▽

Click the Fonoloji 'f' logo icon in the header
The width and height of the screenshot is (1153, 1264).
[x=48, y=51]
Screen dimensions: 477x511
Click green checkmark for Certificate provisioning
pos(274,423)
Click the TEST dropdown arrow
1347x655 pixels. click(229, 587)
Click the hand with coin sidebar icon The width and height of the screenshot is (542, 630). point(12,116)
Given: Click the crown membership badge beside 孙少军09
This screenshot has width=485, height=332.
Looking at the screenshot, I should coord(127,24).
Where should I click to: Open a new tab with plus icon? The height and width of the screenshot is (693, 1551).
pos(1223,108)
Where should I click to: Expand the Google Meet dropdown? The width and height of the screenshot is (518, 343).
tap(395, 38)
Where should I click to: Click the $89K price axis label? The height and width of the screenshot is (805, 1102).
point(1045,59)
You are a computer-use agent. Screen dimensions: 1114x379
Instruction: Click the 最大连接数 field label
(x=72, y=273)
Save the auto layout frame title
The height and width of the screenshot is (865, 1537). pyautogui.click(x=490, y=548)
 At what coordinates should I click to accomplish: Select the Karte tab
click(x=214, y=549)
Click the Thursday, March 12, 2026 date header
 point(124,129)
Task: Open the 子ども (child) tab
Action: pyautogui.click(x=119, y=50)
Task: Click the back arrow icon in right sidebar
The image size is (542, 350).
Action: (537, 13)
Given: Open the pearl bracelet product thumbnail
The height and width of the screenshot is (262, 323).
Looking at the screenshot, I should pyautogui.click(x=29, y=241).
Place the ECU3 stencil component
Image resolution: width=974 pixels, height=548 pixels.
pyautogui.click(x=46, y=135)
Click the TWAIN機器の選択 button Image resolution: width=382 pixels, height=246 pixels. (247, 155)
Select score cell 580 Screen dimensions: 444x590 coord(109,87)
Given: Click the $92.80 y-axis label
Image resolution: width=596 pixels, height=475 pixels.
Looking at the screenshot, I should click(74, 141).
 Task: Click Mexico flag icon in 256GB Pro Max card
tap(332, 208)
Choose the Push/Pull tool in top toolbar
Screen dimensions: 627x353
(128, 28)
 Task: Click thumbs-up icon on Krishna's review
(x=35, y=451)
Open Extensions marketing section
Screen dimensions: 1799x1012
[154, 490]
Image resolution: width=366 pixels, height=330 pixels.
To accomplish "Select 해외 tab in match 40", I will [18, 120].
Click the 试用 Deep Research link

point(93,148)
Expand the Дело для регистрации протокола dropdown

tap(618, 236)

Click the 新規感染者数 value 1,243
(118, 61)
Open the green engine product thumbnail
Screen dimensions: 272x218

△

| Job |
Rewrite the listing above with every occurrence of "thumbnail" replaced by "preview image", leaving everything else the same.

| Reply |
Click the Fonoloji 'f' logo icon in the header
The width and height of the screenshot is (1153, 1264).
[x=48, y=51]
Screen dimensions: 477x511
Click green checkmark for Certificate provisioning
pos(274,423)
Click the TEST dropdown arrow
1347x655 pixels. click(229, 587)
Click the hand with coin sidebar icon The width and height of the screenshot is (542, 630). point(12,116)
Given: Click the crown membership badge beside 孙少军09
This screenshot has width=485, height=332.
Looking at the screenshot, I should coord(127,24).
Where should I click to: Open a new tab with plus icon? The height and width of the screenshot is (693, 1551).
pos(1223,108)
Where should I click to: Expand the Google Meet dropdown? The width and height of the screenshot is (518, 343).
tap(395, 38)
Where should I click to: Click the $89K price axis label? The height and width of the screenshot is (805, 1102).
point(1045,59)
You are a computer-use agent. Screen dimensions: 1114x379
Instruction: Click the 最大连接数 field label
(x=72, y=273)
Save the auto layout frame title
The height and width of the screenshot is (865, 1537). pyautogui.click(x=490, y=548)
 At what coordinates should I click to accomplish: Select the Karte tab
click(x=214, y=549)
Click the Thursday, March 12, 2026 date header
 point(124,129)
Task: Open the 子ども (child) tab
Action: pyautogui.click(x=119, y=50)
Task: Click the back arrow icon in right sidebar
The image size is (542, 350).
Action: (537, 13)
Given: Open the pearl bracelet product preview image
The height and width of the screenshot is (262, 323).
Looking at the screenshot, I should pyautogui.click(x=29, y=241).
Place the ECU3 stencil component
Image resolution: width=974 pixels, height=548 pixels.
pyautogui.click(x=46, y=135)
Click the TWAIN機器の選択 button Image resolution: width=382 pixels, height=246 pixels. (247, 155)
Select score cell 580 Screen dimensions: 444x590 coord(109,87)
Given: Click the $92.80 y-axis label
Image resolution: width=596 pixels, height=475 pixels.
Looking at the screenshot, I should click(74, 141).
 Task: Click Mexico flag icon in 256GB Pro Max card
tap(332, 208)
Choose the Push/Pull tool in top toolbar
Screen dimensions: 627x353
(128, 28)
 Task: Click thumbs-up icon on Krishna's review
(x=35, y=451)
Open Extensions marketing section
Screen dimensions: 1799x1012
[154, 490]
Image resolution: width=366 pixels, height=330 pixels.
To accomplish "Select 해외 tab in match 40", I will [18, 120].
Click the 试用 Deep Research link

point(93,148)
Expand the Дело для регистрации протокола dropdown

tap(618, 236)

Click the 新規感染者数 value 1,243
(118, 61)
Open the green engine product preview image
Screen dimensions: 272x218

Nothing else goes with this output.